Снова преодолевая себя, спросил слабым голосом:
  — А на каком положении прикажешь у тебя жить: временного приживальщика, любовника, ждать, пока меня выселят, твой муж, например? Я что, дурак что ли?
  — Никто тебя не выселит.
  — Нет, Варя, это несерьезно.
  — Как хочешь.
  Я ощутил, как вместе с увеличивающейся болью росли и множились медвежьи волосы на моей груди. Машинально тронул их и опять чуть не застонал: они вдруг зашевелились и стали болью резать сердце. Но Варя, Варя ничего не заметила, как всегда.
  Мы холодно простились и разошлись.
  Наконец-то ушел, освободился! Шагал и, несмотря на боль, открыто радовался солнцу, вольному ветру, морозу. Открыто смотрел в лицо каждому прохожему, каждому дереву, каждой снежинке и самому солнцу, небу. Боль уходила, а, вместе с ней, и все тяжелое, злое – сердце бодро и радостно билось.
  Конечно же, я не хотел жить у Варвары, а о прописке спросил так, ради эксперимента, чтобы лишний раз убедиться, насколько серьезно она ко мне относится. Отказала она правильно, но, если бы любила, не отказала… если бы любила….
  И я, если бы любил, согласился жить с нею и без прописки. Но я не признавался Варваре в любви, как она, поэтому с моей стороны в наших отношениях меньше лжи.
  Так что оба мы с Варей великие грешники потому, что в таких отношениях, где царствовать должна одна любовь, подменяем ее грубой, ветхой подделкой стремления к физической близости и расчета, рвущейся в разных местах и раскрывающей нашу медвежью, эгоистическую сущность.
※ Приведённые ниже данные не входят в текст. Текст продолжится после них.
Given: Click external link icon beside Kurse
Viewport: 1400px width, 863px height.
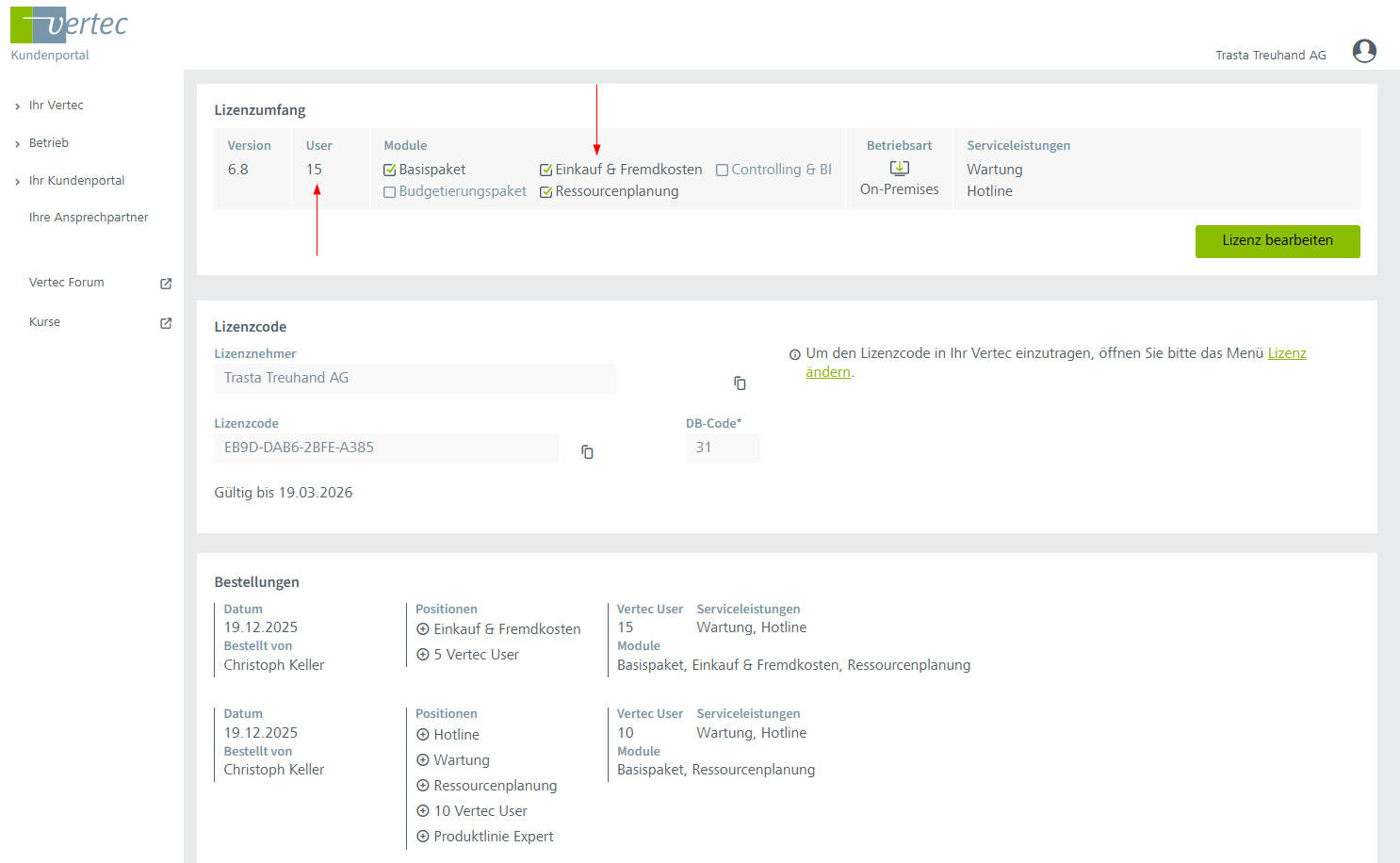Looking at the screenshot, I should pos(166,323).
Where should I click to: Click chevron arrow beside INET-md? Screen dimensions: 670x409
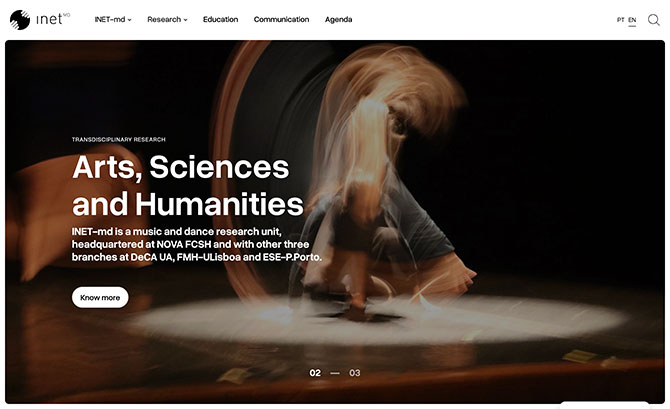(129, 20)
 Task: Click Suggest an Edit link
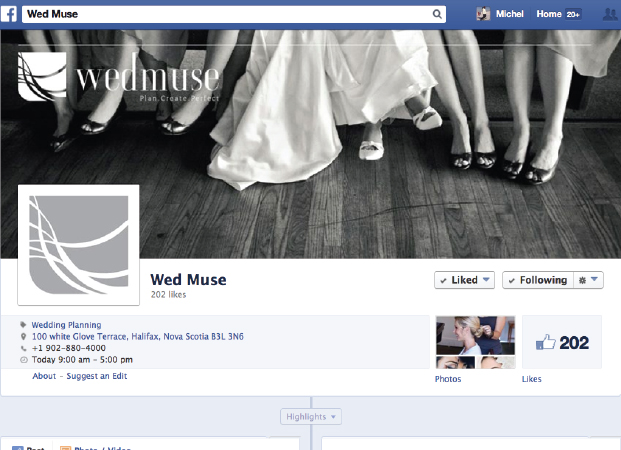(x=97, y=376)
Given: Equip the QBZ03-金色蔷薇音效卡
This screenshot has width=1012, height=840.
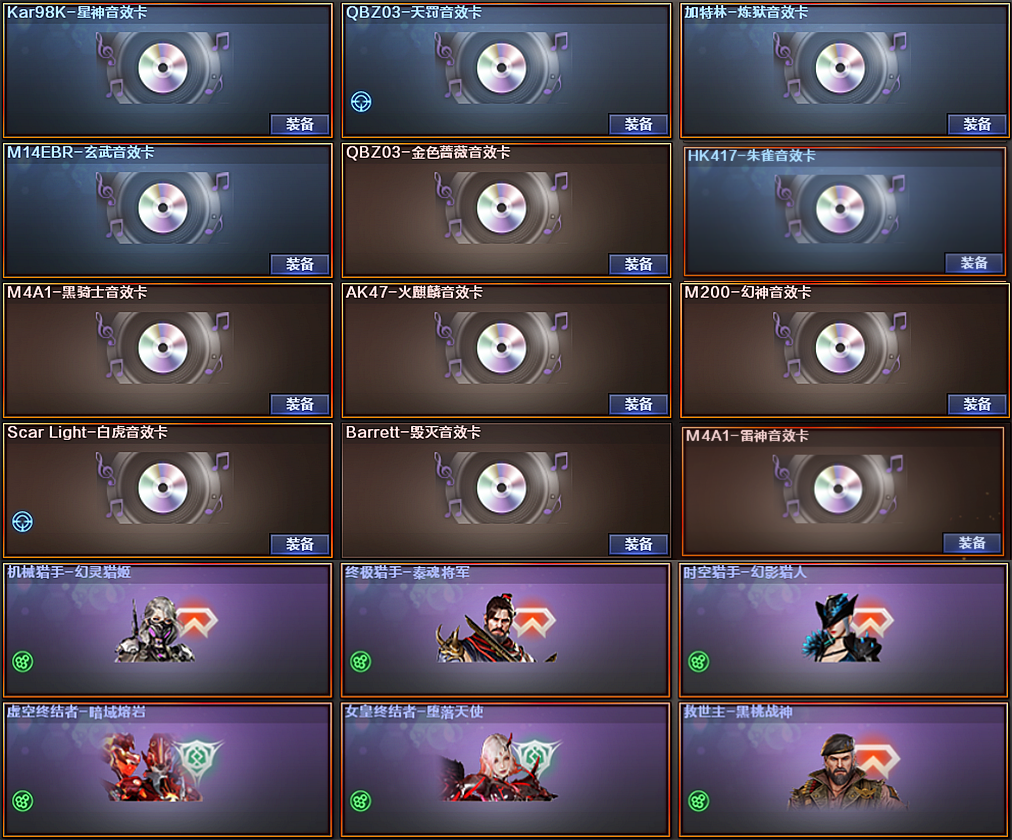Looking at the screenshot, I should point(638,264).
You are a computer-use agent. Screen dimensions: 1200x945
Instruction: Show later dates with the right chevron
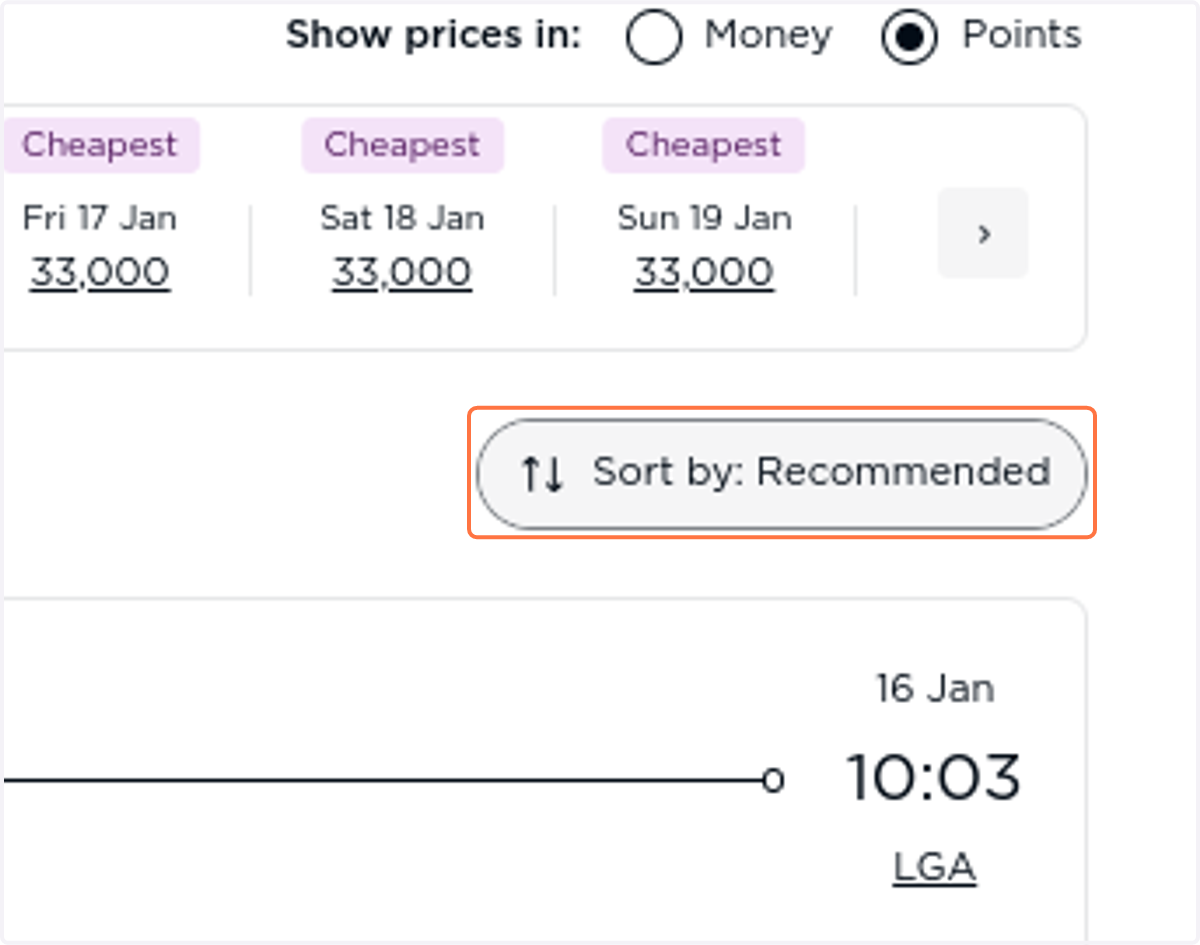[983, 233]
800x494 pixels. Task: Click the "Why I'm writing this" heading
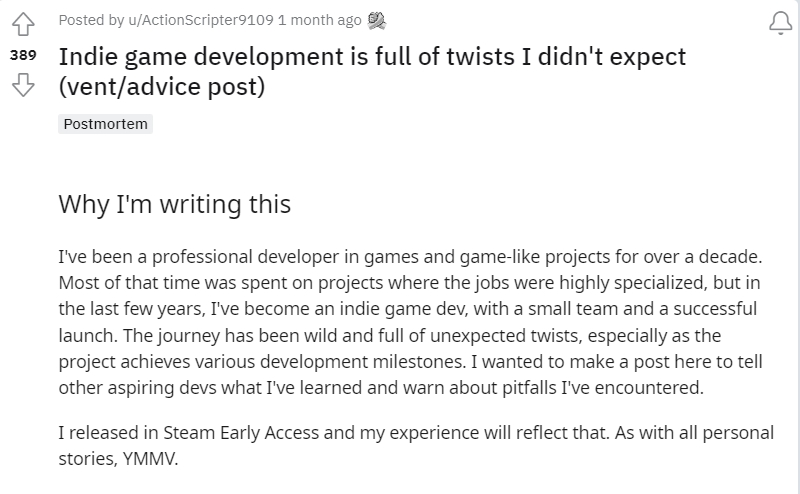tap(174, 204)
  Несовместимы человек и медведь, и если человек начинает становиться медведем, то душевная и физическая боль ему обеспечены на многие годы, до тех пор… до тех пор, пока остается человеком. Грудь под медвежьими волосами опять болела, но это была больше сердечная, душевная боль, чем физическая. Что делать?

……………………………………………………………………………………

  Я оторвал глаза от тетради Оленевского и откинулся на спинку кресла. Огляделся, и на глаза снова навернулись слезы: вся комната, обстановка ее, воплощали в себе умершую жену мою, Иру, говорили о ее незримом присутствии – каждый день моей жизни здесь был теперь почти постоянным мучением. Я перевел глаза на темно-желтые страницы дневника. Посмотрел на часы: прошло два часа с той поры, как я начал перечитывать очередную запись, а казалось, промелькнула целая жизнь. С каждой новой прочтенной страницей росла уверенность, что все, описанное Сашей, происходило реально, в действительности. Почему? Потому что было им выстрадано, пропущено через себя, через свой разум и сердце как фактический, объективный жизненный материал. Но самое странное, что с каждой новой записью дневника я удивительным образом чувствовал, что все больше и больше событий, даже самых невероятных, мыслей и чувств Оленевского, с ними связанных, пережил я лично.
  Вторая реальность, в которой обыденная действительность предстает как мир человеческих и природных сущностей, была известна еще Платону, Гегелю, Канту. Предметной, зримой и слышимой, она стала в искусстве, а реальной – в огромном количестве свидетельств людей со всего мира, ныне известном и в нашей стране. Сейчас, в начале 20-х годов 21-го века, когда открыто говорят о вселенной, состоящей из миров разных измерений, параллельных нашей реальности, поверить в действительность медвежьего кошмара намного легче, чем в конце 20-го века, когда господствовало узко материалистическое мировоззрение. Теперь даже в школьных учебниках признают многомерность окружающего нас мира, а каково было Саше, материалисту, в те годы лицом к лицу встречаться с параллельной реальностью и даже бороться с ней?
  Я вышел на улицу и пошел по знакомым дорогам, где мы с женой гуляли вдвоем, взявшись за руки. Я всегда удивлялся тонкости и нежности ее кожи, и ручки ее, женщины уже в возрасте, были похожи на ручки юной девочки. Шел и физически ощущал ее присутствие рядом с собой, и сжималась грудь, и слезы наворачивались на глаза. А теперь я один… как Саша… и не будет никогда со мной рядом родного человека, как моя жена, которая стала для меня больше матери, и никто, никогда мне ее не заменит.